[GIVEN INFORMATION]
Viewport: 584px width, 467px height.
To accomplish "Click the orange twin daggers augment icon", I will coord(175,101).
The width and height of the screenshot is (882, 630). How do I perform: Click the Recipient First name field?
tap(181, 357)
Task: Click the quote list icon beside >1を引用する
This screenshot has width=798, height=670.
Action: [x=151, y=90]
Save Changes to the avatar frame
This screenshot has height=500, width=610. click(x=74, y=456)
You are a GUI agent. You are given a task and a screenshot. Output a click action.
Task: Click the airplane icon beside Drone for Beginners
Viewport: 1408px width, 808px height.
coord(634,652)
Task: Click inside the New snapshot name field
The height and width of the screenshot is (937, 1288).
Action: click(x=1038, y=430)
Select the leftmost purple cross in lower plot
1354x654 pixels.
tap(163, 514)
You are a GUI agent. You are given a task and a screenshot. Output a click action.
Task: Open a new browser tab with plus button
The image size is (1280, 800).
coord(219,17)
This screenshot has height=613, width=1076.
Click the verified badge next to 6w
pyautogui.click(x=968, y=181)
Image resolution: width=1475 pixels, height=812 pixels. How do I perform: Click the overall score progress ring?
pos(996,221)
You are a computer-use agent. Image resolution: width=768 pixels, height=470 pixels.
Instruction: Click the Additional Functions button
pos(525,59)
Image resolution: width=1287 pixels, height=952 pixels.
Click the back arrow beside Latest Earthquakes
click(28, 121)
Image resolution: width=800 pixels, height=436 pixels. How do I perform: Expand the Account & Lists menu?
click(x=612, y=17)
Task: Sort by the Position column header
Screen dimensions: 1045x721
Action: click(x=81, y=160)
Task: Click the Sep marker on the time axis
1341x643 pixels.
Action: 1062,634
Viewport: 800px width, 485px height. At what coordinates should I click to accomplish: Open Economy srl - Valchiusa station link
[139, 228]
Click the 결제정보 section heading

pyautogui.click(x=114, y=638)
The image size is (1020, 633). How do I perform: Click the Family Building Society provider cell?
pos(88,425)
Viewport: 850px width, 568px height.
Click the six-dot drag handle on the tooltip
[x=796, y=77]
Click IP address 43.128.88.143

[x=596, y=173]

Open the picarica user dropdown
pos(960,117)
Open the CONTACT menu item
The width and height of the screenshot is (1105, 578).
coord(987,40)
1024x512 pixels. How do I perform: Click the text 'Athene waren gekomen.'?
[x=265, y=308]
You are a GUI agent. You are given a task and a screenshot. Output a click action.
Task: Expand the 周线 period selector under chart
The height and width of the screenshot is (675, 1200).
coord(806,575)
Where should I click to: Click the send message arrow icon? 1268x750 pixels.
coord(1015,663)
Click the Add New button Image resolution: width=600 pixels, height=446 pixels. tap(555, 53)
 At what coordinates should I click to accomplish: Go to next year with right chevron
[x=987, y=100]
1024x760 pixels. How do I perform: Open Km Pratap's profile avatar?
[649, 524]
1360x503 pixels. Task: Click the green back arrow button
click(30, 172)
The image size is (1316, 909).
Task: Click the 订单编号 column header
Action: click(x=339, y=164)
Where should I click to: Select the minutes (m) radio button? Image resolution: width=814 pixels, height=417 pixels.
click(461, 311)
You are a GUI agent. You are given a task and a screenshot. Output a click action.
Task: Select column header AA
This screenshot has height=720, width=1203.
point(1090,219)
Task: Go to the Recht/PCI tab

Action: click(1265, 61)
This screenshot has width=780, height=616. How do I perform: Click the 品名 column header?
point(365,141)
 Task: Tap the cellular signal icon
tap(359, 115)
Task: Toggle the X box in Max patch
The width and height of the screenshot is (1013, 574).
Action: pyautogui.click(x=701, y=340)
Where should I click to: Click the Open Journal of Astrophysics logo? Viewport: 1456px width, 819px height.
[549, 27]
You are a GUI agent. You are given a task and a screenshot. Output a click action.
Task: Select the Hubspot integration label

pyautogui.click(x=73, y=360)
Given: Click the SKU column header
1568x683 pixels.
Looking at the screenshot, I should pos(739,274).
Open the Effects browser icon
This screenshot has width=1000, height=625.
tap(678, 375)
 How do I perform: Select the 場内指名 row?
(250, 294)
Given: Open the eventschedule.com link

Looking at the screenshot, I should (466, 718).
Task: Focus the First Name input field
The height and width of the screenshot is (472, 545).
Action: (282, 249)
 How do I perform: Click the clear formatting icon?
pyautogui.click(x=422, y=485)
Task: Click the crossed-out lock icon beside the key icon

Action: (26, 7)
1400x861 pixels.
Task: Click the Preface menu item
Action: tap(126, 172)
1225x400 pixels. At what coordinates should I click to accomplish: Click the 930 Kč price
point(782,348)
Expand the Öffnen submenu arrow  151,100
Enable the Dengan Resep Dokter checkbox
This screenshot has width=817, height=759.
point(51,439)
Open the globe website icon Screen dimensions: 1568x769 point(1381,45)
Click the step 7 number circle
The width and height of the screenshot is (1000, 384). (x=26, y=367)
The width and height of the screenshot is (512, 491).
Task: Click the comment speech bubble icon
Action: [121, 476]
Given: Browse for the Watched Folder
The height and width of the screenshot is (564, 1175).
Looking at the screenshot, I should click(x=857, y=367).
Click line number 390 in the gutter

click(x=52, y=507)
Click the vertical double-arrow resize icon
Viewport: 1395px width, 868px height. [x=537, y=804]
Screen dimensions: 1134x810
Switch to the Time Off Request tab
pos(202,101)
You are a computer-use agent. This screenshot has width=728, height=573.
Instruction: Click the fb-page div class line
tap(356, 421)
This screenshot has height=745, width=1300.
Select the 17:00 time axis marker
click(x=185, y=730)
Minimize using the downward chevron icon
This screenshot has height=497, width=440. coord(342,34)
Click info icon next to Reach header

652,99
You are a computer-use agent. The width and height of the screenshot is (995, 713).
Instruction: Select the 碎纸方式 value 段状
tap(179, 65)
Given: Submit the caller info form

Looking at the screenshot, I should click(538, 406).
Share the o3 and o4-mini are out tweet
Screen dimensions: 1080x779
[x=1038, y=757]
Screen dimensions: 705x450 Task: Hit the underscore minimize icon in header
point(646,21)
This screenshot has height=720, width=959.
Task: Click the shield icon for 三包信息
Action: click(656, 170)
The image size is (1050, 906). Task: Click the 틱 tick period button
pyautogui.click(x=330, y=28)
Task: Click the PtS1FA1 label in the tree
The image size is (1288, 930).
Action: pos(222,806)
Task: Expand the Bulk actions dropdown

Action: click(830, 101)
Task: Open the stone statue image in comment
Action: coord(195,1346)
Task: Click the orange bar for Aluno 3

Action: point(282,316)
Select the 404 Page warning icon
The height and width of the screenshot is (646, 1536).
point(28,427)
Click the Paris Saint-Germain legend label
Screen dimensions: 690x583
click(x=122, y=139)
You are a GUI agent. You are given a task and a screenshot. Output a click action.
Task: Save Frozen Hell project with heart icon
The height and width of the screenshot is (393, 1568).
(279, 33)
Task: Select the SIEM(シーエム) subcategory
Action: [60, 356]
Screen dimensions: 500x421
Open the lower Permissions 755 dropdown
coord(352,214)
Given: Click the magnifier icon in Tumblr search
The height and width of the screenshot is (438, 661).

[WORK TASK] Retype the whole listing above, line for line and exactly.

[EXPECTED ANSWER]
Viewport: 584px width, 467px height.
To accomplish "Click the orange twin daggers augment icon", I will coord(175,101).
The width and height of the screenshot is (882, 630). How do I perform: Click the Recipient First name field?
tap(181, 357)
Task: Click the quote list icon beside >1を引用する
This screenshot has width=798, height=670.
Action: [x=151, y=90]
Save Changes to the avatar frame
This screenshot has height=500, width=610. click(x=74, y=456)
You are a GUI agent. You are given a task and a screenshot. Output a click action.
Task: Click the airplane icon beside Drone for Beginners
Viewport: 1408px width, 808px height.
coord(634,652)
Task: Click inside the New snapshot name field
The height and width of the screenshot is (937, 1288).
Action: click(x=1038, y=430)
Select the leftmost purple cross in lower plot
1354x654 pixels.
tap(163, 514)
You are a GUI agent. You are given a task and a screenshot. Output a click action.
Task: Open a new browser tab with plus button
The image size is (1280, 800).
coord(219,17)
This screenshot has height=613, width=1076.
Click the verified badge next to 6w
pyautogui.click(x=968, y=181)
Image resolution: width=1475 pixels, height=812 pixels. How do I perform: Click the overall score progress ring?
pos(996,221)
You are a computer-use agent. Image resolution: width=768 pixels, height=470 pixels.
Instruction: Click the Additional Functions button
pos(525,59)
Image resolution: width=1287 pixels, height=952 pixels.
Click the back arrow beside Latest Earthquakes
click(28, 121)
Image resolution: width=800 pixels, height=436 pixels. How do I perform: Expand the Account & Lists menu?
click(x=612, y=17)
Task: Sort by the Position column header
Screen dimensions: 1045x721
Action: click(x=81, y=160)
Task: Click the Sep marker on the time axis
1341x643 pixels.
Action: 1062,634
Viewport: 800px width, 485px height. At what coordinates should I click to accomplish: Open Economy srl - Valchiusa station link
[139, 228]
Click the 결제정보 section heading

pyautogui.click(x=114, y=638)
The image size is (1020, 633). How do I perform: Click the Family Building Society provider cell?
pos(88,425)
Viewport: 850px width, 568px height.
Click the six-dot drag handle on the tooltip
[x=796, y=77]
Click IP address 43.128.88.143

[x=596, y=173]

Open the picarica user dropdown
pos(960,117)
Open the CONTACT menu item
The width and height of the screenshot is (1105, 578).
coord(987,40)
1024x512 pixels. How do I perform: Click the text 'Athene waren gekomen.'?
[x=265, y=308]
You are a GUI agent. You are given a task and a screenshot. Output a click action.
Task: Expand the 周线 period selector under chart
The height and width of the screenshot is (675, 1200).
coord(806,575)
Where should I click to: Click the send message arrow icon? 1268x750 pixels.
coord(1015,663)
Click the Add New button Image resolution: width=600 pixels, height=446 pixels. tap(555, 53)
 At what coordinates should I click to accomplish: Go to next year with right chevron
[x=987, y=100]
1024x760 pixels. How do I perform: Open Km Pratap's profile avatar?
[649, 524]
1360x503 pixels. Task: Click the green back arrow button
click(30, 172)
The image size is (1316, 909).
Task: Click the 订单编号 column header
Action: click(x=339, y=164)
Where should I click to: Select the minutes (m) radio button? Image resolution: width=814 pixels, height=417 pixels.
click(461, 311)
You are a GUI agent. You are given a task and a screenshot. Output a click action.
Task: Select column header AA
This screenshot has height=720, width=1203.
point(1090,219)
Task: Go to the Recht/PCI tab

Action: click(1265, 61)
This screenshot has width=780, height=616. How do I perform: Click the 品名 column header?
point(365,141)
 Task: Tap the cellular signal icon
tap(359, 115)
Task: Toggle the X box in Max patch
The width and height of the screenshot is (1013, 574).
Action: pyautogui.click(x=701, y=340)
Where should I click to: Click the Open Journal of Astrophysics logo? Viewport: 1456px width, 819px height.
[549, 27]
You are a GUI agent. You are given a task and a screenshot. Output a click action.
Task: Select the Hubspot integration label

pyautogui.click(x=73, y=360)
Given: Click the SKU column header
1568x683 pixels.
Looking at the screenshot, I should pos(739,274).
Open the Effects browser icon
This screenshot has width=1000, height=625.
tap(678, 375)
 How do I perform: Select the 場内指名 row?
(250, 294)
Given: Open the eventschedule.com link

Looking at the screenshot, I should (466, 718).
Task: Focus the First Name input field
The height and width of the screenshot is (472, 545).
Action: (282, 249)
 How do I perform: Click the clear formatting icon?
pyautogui.click(x=422, y=485)
Task: Click the crossed-out lock icon beside the key icon

Action: (26, 7)
1400x861 pixels.
Task: Click the Preface menu item
Action: tap(126, 172)
1225x400 pixels. At what coordinates should I click to accomplish: Click the 930 Kč price
point(782,348)
Expand the Öffnen submenu arrow  151,100
Enable the Dengan Resep Dokter checkbox
This screenshot has width=817, height=759.
point(51,439)
Open the globe website icon Screen dimensions: 1568x769 point(1381,45)
Click the step 7 number circle
The width and height of the screenshot is (1000, 384). (x=26, y=367)
The width and height of the screenshot is (512, 491).
Task: Click the comment speech bubble icon
Action: [121, 476]
Given: Browse for the Watched Folder
The height and width of the screenshot is (564, 1175).
Looking at the screenshot, I should click(x=857, y=367).
Click line number 390 in the gutter

click(x=52, y=507)
Click the vertical double-arrow resize icon
Viewport: 1395px width, 868px height. [x=537, y=804]
Screen dimensions: 1134x810
Switch to the Time Off Request tab
pos(202,101)
You are a computer-use agent. This screenshot has width=728, height=573.
Instruction: Click the fb-page div class line
tap(356, 421)
This screenshot has height=745, width=1300.
Select the 17:00 time axis marker
click(x=185, y=730)
Minimize using the downward chevron icon
This screenshot has height=497, width=440. coord(342,34)
Click info icon next to Reach header

652,99
You are a computer-use agent. The width and height of the screenshot is (995, 713).
Instruction: Select the 碎纸方式 value 段状
tap(179, 65)
Given: Submit the caller info form

Looking at the screenshot, I should click(538, 406).
Share the o3 and o4-mini are out tweet
Screen dimensions: 1080x779
[x=1038, y=757]
Screen dimensions: 705x450 Task: Hit the underscore minimize icon in header
point(646,21)
This screenshot has height=720, width=959.
Task: Click the shield icon for 三包信息
Action: click(656, 170)
The image size is (1050, 906). Task: Click the 틱 tick period button
pyautogui.click(x=330, y=28)
Task: Click the PtS1FA1 label in the tree
The image size is (1288, 930).
Action: pos(222,806)
Task: Expand the Bulk actions dropdown

Action: click(830, 101)
Task: Open the stone statue image in comment
Action: coord(195,1346)
Task: Click the orange bar for Aluno 3

Action: point(282,316)
Select the 404 Page warning icon
The height and width of the screenshot is (646, 1536).
point(28,427)
Click the Paris Saint-Germain legend label
Screen dimensions: 690x583
click(x=122, y=139)
You are a GUI agent. You are given a task and a screenshot. Output a click action.
Task: Save Frozen Hell project with heart icon
The height and width of the screenshot is (393, 1568).
(279, 33)
Task: Select the SIEM(シーエム) subcategory
Action: [60, 356]
Screen dimensions: 500x421
Open the lower Permissions 755 dropdown
coord(352,214)
Given: Click the magnifier icon in Tumblr search
The height and width of the screenshot is (438, 661).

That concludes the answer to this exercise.